Les événements de Sebta ont fait couler beaucoup d’encre … et de salive, notamment de l’autre côté de la rive nord du Maroc. Procès d’intention, accusations à l’emporte – pièce, raccourcis racistes, manipulation des faits… Tout prétexte est bon pour « casser du Marocain », du « moro », pour reprendre une désignation espagnole d’un racisme nauséeux et abject.
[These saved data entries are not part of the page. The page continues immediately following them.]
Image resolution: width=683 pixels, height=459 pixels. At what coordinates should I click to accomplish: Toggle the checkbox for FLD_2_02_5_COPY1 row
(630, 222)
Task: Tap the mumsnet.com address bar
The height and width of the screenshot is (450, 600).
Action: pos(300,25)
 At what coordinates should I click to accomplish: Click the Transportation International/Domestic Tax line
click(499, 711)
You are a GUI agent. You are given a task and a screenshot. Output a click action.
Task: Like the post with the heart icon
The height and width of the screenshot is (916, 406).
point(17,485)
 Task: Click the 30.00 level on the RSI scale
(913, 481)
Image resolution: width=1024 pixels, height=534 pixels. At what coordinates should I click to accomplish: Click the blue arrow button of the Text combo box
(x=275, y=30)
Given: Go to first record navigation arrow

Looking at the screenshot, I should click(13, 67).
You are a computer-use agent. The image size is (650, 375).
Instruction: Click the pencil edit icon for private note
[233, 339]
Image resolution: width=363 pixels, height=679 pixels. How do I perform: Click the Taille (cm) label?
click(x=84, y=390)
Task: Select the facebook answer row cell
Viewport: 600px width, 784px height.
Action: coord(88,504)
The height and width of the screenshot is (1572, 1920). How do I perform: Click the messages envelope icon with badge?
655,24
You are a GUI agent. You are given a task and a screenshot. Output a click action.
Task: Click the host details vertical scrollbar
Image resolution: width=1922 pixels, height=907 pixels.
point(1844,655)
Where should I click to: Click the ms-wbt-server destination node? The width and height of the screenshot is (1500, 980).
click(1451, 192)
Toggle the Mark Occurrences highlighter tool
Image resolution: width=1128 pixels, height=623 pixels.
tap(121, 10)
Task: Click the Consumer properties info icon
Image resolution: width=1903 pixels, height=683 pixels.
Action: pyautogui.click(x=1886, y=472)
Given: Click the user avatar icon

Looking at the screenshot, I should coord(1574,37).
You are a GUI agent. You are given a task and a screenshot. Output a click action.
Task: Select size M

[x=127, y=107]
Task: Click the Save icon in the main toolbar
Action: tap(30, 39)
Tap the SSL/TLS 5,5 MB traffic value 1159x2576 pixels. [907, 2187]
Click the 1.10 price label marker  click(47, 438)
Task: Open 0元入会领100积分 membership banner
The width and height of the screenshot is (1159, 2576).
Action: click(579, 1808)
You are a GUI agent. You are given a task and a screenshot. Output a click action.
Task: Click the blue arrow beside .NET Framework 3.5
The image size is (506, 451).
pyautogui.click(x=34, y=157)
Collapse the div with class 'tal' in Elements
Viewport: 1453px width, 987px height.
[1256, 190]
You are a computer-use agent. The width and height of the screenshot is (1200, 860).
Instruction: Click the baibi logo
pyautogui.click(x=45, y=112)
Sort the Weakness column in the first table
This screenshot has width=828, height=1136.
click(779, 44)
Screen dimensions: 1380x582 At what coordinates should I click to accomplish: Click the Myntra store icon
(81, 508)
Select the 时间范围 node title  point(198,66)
Mais derrière ce hallali anti- marocain, il y a une vérité crue que les chevaliers blancs de la moraline bon teint, par lâcheté ou mauvaise foi, ne veulent pas voir. Le problème de Sebta et M’lilia, n’est pas l’émigration “irrégulière”. Ce qui est IRREGULIER, mais alors IRREGULIER, c’est que l’Espagne continue d’occuper deux villes du nord marocain, sans oublier évidemment les autres îlots et rochers sur lesquels le drapeau du colon ibérique continue de flotter anachroniquement. Honteusement.
La frontière sud de l’Espagne et de l’Europe finit à Tarifa et non à Sebta et M’lilia. On ne tord pas le coup à l’évidence géographique et historique (5 siècles d’occupation espagnole). Prétendre que Sebta et M’lilia sont espagnoles, cela revient à admettre que Madrid, Paris, ou Bruxelles, sont aussi marocaines… et africaines.
Voilà le fond de la question; voici le fond du débat qui doit être replacé sur le terrain de la souveraineté et non sur celui de l’émigration « irrégulière », devenue la victime expiatoire pour la cécité géopolitique européenne.
Il est temps, il était grand temps que l’Europe droit-de-l’hommiste s’arme de courage et de lucidité pour corriger cette bourde historique. “Se taire sur cette vérité est plus dur encore ; toutes les vérités que l’on a tues deviennent venimeuses. ».
Ainsi parla “Zarathoustra”, ainsi parla la vérité.